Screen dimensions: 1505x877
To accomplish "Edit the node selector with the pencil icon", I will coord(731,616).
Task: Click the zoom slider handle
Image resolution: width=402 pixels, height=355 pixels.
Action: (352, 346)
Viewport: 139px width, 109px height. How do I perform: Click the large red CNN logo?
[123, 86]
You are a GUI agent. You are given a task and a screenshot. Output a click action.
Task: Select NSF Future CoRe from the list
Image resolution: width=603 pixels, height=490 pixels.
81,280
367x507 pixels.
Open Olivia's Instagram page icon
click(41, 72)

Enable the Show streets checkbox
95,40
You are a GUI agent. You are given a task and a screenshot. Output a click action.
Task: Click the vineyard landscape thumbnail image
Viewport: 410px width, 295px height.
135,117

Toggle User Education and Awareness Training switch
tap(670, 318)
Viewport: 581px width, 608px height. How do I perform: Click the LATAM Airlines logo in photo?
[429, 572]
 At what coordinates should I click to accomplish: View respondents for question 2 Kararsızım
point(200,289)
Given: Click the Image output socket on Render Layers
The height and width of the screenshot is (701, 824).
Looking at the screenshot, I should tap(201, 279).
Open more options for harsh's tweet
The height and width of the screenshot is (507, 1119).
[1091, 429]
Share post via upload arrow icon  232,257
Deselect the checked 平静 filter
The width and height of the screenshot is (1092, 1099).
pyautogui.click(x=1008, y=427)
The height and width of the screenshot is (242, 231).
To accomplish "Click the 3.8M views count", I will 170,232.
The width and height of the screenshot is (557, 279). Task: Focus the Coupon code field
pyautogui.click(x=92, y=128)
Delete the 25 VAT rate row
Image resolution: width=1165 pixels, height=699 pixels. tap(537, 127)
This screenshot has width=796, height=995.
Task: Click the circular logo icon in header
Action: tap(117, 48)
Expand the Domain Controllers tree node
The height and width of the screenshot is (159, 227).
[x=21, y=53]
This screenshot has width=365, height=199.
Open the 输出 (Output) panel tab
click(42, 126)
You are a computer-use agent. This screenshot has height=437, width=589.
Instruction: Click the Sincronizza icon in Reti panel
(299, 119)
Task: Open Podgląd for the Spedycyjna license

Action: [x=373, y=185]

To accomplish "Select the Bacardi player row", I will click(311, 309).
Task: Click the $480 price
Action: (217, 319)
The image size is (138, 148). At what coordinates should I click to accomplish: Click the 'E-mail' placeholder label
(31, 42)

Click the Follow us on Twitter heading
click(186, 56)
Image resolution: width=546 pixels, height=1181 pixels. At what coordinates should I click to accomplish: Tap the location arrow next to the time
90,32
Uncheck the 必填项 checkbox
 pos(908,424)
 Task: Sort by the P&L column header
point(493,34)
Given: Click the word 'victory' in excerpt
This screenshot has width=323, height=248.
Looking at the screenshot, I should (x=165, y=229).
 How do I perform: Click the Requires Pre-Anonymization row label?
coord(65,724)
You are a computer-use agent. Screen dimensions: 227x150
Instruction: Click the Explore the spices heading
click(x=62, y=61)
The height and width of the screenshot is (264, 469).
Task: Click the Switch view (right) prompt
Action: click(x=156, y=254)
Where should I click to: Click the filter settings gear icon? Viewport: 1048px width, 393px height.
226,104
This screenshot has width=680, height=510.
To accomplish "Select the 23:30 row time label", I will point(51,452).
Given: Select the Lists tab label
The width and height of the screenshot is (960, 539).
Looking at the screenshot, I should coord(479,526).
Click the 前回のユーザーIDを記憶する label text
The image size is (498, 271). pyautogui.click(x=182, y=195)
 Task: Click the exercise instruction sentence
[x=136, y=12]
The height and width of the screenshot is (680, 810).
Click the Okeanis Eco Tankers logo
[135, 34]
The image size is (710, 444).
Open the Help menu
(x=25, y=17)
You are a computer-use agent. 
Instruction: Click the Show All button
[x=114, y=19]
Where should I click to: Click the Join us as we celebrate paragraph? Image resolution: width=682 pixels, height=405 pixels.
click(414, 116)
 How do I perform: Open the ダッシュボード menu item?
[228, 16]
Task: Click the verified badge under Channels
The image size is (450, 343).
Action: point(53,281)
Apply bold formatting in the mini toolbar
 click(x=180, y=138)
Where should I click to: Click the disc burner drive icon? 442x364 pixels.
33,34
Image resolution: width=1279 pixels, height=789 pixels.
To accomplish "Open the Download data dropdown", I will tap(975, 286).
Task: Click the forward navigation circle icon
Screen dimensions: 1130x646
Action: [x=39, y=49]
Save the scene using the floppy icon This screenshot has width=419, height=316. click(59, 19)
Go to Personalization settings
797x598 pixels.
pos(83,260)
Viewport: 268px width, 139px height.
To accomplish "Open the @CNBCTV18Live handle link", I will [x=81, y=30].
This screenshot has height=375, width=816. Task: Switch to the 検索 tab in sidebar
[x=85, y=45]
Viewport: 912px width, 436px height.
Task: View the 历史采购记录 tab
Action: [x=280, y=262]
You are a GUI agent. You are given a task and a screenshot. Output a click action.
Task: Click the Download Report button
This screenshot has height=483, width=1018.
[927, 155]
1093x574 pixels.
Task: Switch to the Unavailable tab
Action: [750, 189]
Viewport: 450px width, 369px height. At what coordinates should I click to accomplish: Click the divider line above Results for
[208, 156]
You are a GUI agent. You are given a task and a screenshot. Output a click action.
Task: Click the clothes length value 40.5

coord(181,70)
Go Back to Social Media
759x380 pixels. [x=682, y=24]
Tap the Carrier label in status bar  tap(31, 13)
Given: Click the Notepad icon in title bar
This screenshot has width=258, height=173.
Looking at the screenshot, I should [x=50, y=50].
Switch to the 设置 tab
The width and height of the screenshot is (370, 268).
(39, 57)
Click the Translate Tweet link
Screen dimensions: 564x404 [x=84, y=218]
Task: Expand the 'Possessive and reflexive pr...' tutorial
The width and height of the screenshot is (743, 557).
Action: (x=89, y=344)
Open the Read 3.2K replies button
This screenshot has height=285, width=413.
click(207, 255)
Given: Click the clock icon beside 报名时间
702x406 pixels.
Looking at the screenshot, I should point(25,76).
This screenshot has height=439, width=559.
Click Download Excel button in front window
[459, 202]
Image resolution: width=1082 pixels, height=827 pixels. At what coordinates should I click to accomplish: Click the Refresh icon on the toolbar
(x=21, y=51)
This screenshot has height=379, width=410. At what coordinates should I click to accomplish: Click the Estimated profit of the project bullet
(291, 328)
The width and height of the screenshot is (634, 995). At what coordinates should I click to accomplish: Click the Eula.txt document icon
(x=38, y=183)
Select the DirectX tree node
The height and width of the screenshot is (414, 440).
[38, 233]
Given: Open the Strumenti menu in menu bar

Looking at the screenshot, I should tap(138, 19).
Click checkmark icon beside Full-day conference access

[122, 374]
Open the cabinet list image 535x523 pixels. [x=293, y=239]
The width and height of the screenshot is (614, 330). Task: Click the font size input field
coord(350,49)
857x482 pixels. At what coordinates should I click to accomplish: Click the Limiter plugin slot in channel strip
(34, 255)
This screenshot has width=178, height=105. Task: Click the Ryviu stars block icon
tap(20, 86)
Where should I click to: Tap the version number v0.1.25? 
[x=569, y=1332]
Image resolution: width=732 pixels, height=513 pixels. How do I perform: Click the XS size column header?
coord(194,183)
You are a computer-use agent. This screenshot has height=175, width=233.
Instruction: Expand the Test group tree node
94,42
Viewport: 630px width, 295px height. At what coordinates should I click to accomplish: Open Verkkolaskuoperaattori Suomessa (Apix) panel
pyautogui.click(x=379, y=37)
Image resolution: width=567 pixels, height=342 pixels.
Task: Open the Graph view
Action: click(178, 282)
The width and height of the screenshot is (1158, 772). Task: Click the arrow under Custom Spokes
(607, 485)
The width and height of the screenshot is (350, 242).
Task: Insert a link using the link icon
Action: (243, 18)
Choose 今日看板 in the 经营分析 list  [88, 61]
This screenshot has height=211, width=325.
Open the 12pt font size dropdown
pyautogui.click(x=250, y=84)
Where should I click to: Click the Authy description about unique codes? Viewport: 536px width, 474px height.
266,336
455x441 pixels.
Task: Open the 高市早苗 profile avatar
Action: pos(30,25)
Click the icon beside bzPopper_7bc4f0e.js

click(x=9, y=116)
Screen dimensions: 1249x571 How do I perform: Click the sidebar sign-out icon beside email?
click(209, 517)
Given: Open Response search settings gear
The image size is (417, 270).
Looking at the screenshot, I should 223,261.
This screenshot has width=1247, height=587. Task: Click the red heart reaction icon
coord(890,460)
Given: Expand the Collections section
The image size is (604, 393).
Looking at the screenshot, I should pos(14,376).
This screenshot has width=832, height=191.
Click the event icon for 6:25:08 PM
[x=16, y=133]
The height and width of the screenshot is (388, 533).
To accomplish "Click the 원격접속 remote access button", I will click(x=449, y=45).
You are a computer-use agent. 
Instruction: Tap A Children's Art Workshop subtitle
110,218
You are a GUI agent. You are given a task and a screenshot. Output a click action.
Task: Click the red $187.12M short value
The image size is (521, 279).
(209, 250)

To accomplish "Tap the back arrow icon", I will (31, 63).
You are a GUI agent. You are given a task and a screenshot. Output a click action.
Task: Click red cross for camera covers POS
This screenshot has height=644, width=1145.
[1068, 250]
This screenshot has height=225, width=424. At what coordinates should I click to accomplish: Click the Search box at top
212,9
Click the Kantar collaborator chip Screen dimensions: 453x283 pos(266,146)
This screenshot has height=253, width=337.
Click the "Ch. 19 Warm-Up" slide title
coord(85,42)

****

## Task requirements
Using the records above, gather all lines where the string "handle" is present.

## Final answer
Task: Click the zoom slider handle
To accomplish "Open the @CNBCTV18Live handle link", I will [x=81, y=30].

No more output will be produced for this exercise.